Tangent Space of Product Manifold

Question

I was trying to prove the following statement(#9(a) in Guillemin & Pollack 1.2) but I couldn't make much progress.

"Show that for any manifolds $X$ and $Y$, $$T_{(x,y)}(X\times Y)=T_x(X)\times T_y(Y).$$"

My attempt so far: Parametrise X and Y locally with $U\overset{\phi}{\longrightarrow}X$ and $V\overset{\psi}{\longrightarrow}Y$ where $U\subset \mathbf R^m$ and $V\subset \mathbf R^n$.

Now we can parametrise $U\times V\overset{\phi\times \psi}{\longrightarrow}X\times Y$. By taking the derivative map, we have the tangent plane.

$\mathbf R^{m+n}\overset{d(\phi\times \psi)}\longrightarrow T_{(x,y)}(X\times Y)$. I don't know what to do after this... Apparently we are supposed to set up some relation between $T_{(x,y)}(X\times Y)$ and $T_x(X)\times T_y(Y)$...

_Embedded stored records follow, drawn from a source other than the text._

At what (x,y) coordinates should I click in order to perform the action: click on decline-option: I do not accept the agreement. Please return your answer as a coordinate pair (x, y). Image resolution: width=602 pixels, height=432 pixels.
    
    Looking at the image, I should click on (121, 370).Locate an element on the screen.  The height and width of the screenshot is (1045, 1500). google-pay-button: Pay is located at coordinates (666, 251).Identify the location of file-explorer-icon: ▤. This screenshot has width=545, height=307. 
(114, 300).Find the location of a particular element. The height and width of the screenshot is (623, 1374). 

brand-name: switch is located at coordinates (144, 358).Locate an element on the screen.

Anyone would like to help me out? Thanks!

Answer 1

I don't understand what you are trying to do and here's what I would do. Consider the canonical projections $\pi_X,\pi_Y$ from $X \times Y$ to $X$ and $Y$ respectively. Let $(p,q) \in X \times Y$ and now consider the map

$$f : T_{(p,q)}(X \times Y) \to T_p X \times T_q Y$$

that sends a vector $v$ to elements $\Big(d(\pi_X)_{(p,q)}(v), d(\pi_Y)_{(p,q)}(v) \Big)$. This is linear since $d(\pi_X)_{(p,q)}$ and $d(\pi_Y)_{(p,q)}$ are both linear. On the other hand, define $$g : T_p X \times T_q Y \to T_{(p,q)} (X \times Y)$$ that sends a pair of vectors $(v,w)$ to $d(\iota_X)_p(v) +d(\iota_Y)_q(w)$, where $\iota_X : X \to X\times Y$ sends $X$ to the slice $X \times \{q\}$ and similarly for $\iota_Y$.

Using that \begin{align} \pi_X \circ \iota_X =\operatorname{id}_X, \ \ \pi_Y\circ \iota_Y=\operatorname{id}_Y, \end{align}

$\pi_Y \circ \iota_X, \ \ \pi_X\circ \iota_Y$ are constant maps and chain rule, we have

\begin{align}(f \circ g) (v, w) &= f ( d(\iota_X)_p(v) +d(\iota_Y)_q(w)) \\ &= \Big(d(\pi_X)_{(p,q)}( d(\iota_X)_p(v) +d(\iota_Y)_q(w)), d(\pi_Y)_{(p,q)}( d(\iota_X)_p(v) +d(\iota_Y)_q(w)) \Big) \\ &=\Big(d(\pi_X\circ \iota_X)_p(v) +d(\pi_X\circ\iota_Y)_q(w)), d(\pi_Y\circ\iota_X)_p(v) +d(\pi_Y\circ\iota_Y)_q(w)) \Big) \\ &= (v, w) \end{align}

Thus $f$ is surjective. Since $T_{(p,q)}(X \times Y)$ and $ T_p X \times T_q Y$ have the same dimension, $f$ is a linear isomorphism.

Answer 2

I'm assuming you want to show that there is an isomorphism between the two spaces, if so, I would refer you Loring Tu's excellent book introduction to manifolds. Problem 8.7 is the question you are looking for and the solution is at the back. In a nutshell, he showed an isomorphism by sending basis elements to basis elements using the differential of the projection maps.

(Tu's book can be found using Google, just google "tu introduction to manifolds")

Hope this helps.

Answer 3

Abusing a little. Nowhere in the problem does it say exactly what to use and what not to so, to prove that $$T_{(x,y)}(X\times Y)=T_{x}X\times T_{y}Y$$ you can use a dimensional argument. Given that dim$(T_{(x,y)}(X\times Y))=$dim$(T_{x}X\times T_{y}Y)$ and that both vectorial spaces are of finite dimension, then both are isomorphic.

I know, I know, It's ugly... But it is correct.